The honest gentleman held the curtain in his hand, and looked on, for a minute or so, in
silence. Whilst he was watching the patient thus, the younger lady glided softly past, and
seating herself in a chair by the bedside, gathered Oliver's hair from his face. As she
stooped over him, her tears fell upon his forehead.
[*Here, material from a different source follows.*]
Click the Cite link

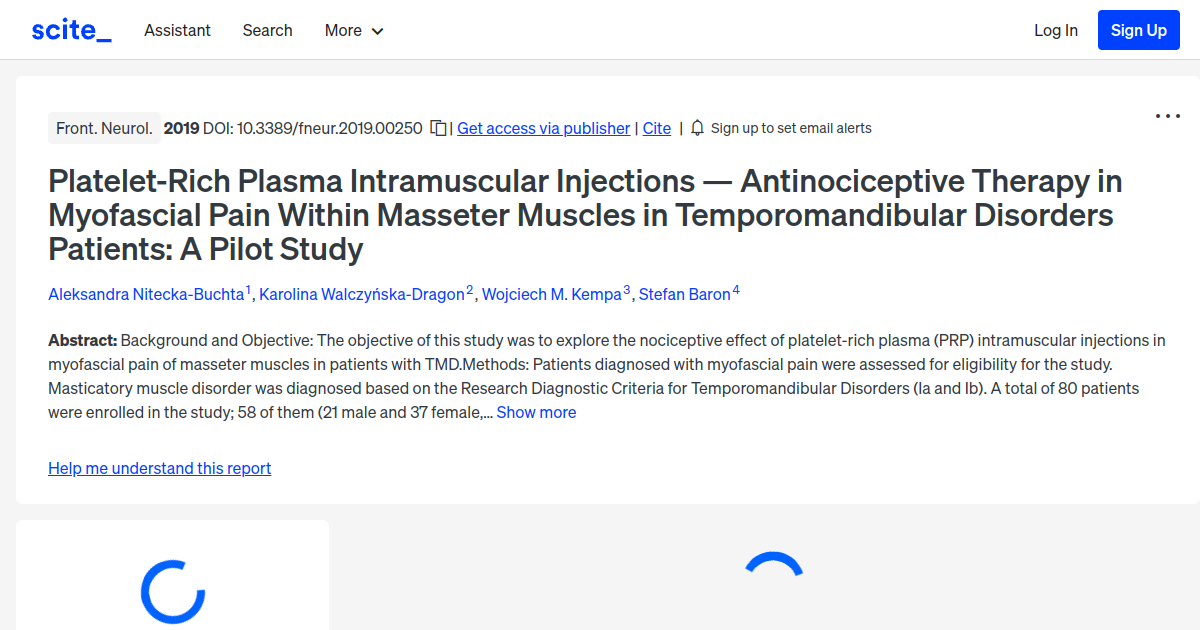click(656, 128)
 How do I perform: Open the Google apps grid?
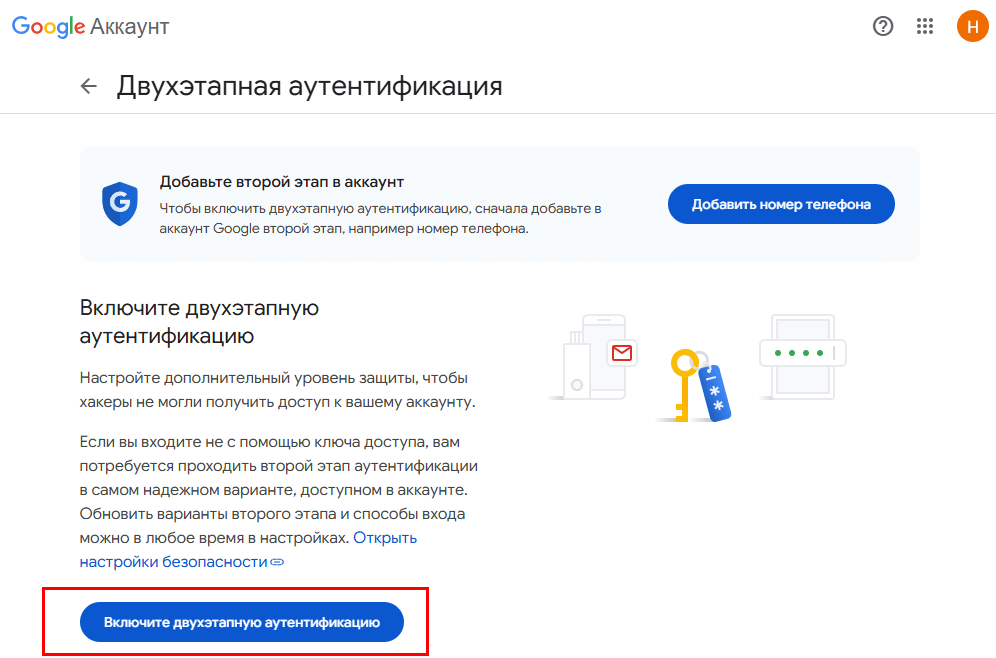click(x=925, y=27)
The boy stirred, and smiled in his sleep, as though these marks of pity and compassion
had awakened some pleasant dream of a love and affection he had never known. Thus, a
strain of gentle music, or the rippling of water in a silent place, or the odour of a flower,
or the mention of a familiar word, will sometimes call up sudden dim remembrances of
scenes that never were, in this life; which vanish like a breath; which some brief memory
of a happier existence, long gone by, would seem to have awakened; which no voluntary
exertion of the mind can ever recall.
'What can this mean?' exclaimed the elder lady. 'This poor child can never have been the
pupil of robbers!'
'Vice,' said the surgeon, replacing the curtain, 'takes up her abode in many temples; and
who can say that a fair outside shell not enshrine her?'
'But at so early an age!' urged Rose.
'My dear young lady,' rejoined the surgeon, mournfully shaking his head; 'crime, like
death, is not confined to the old and withered alone. The youngest and fairest are too
often its chosen victims.'
'But, can you--oh! can you really believe that this delicate boy has been the voluntary
associate of the worst outcasts of society?' said Rose.